--- START ---
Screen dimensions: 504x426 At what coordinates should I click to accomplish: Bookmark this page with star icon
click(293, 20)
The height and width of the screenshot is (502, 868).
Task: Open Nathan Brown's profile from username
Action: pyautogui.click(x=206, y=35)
--- END ---
Problem to work on :: Retype the records above exactly, so that no line differs from its source.

The completed task ::
Screen dimensions: 504x426 At what coordinates should I click to accomplish: Bookmark this page with star icon
click(293, 20)
The height and width of the screenshot is (502, 868).
Task: Open Nathan Brown's profile from username
Action: pyautogui.click(x=206, y=35)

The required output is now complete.